◆ **INPUT DATA**
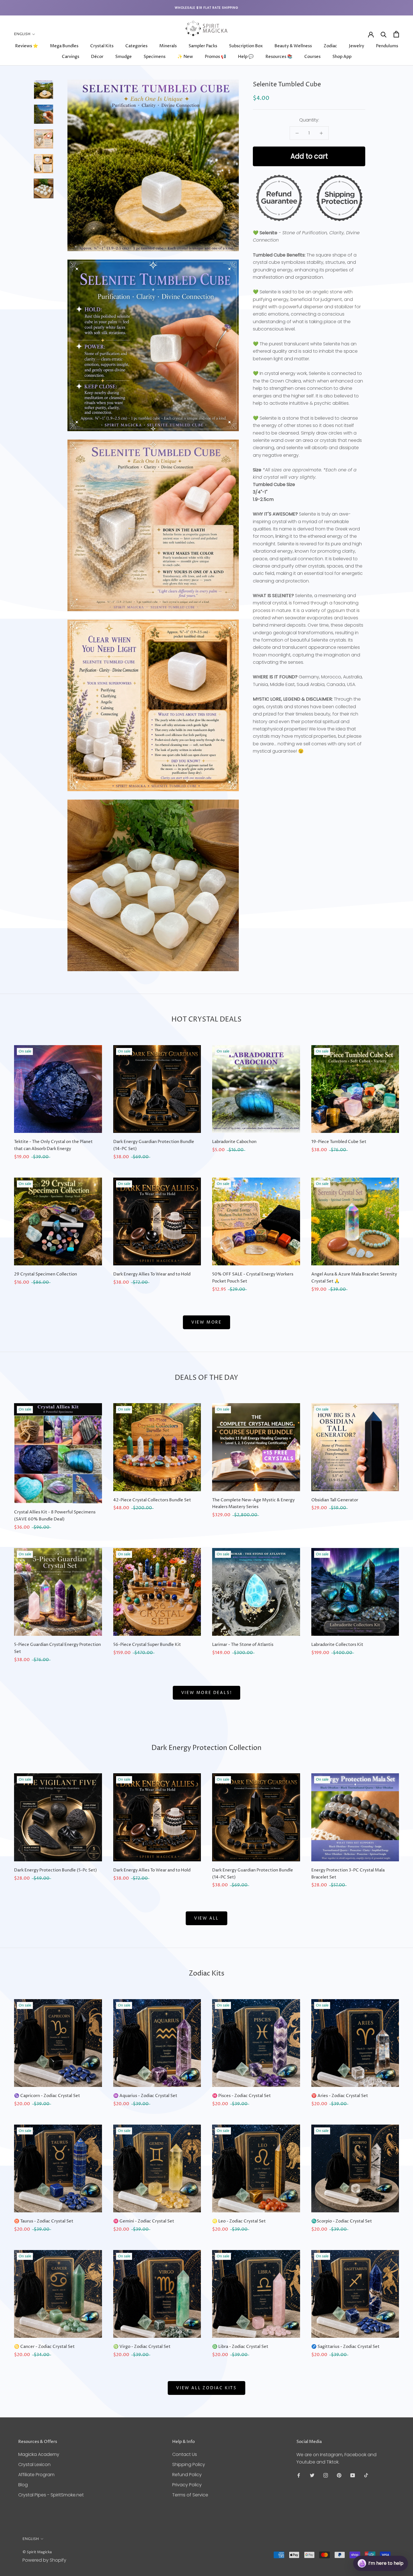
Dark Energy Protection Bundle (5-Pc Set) (55, 1870)
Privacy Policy (187, 2484)
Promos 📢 (215, 57)
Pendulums (387, 46)
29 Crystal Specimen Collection (45, 1274)
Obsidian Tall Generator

◆ **ASSIGNMENT**
Restate the material above exactly. Exclude all pictures.

◆ **SOLVED PROBLEM**
Dark Energy Protection Bundle (5-Pc Set) (55, 1870)
Privacy Policy (187, 2484)
Promos 📢 (215, 57)
Pendulums (387, 46)
29 Crystal Specimen Collection (45, 1274)
Obsidian Tall Generator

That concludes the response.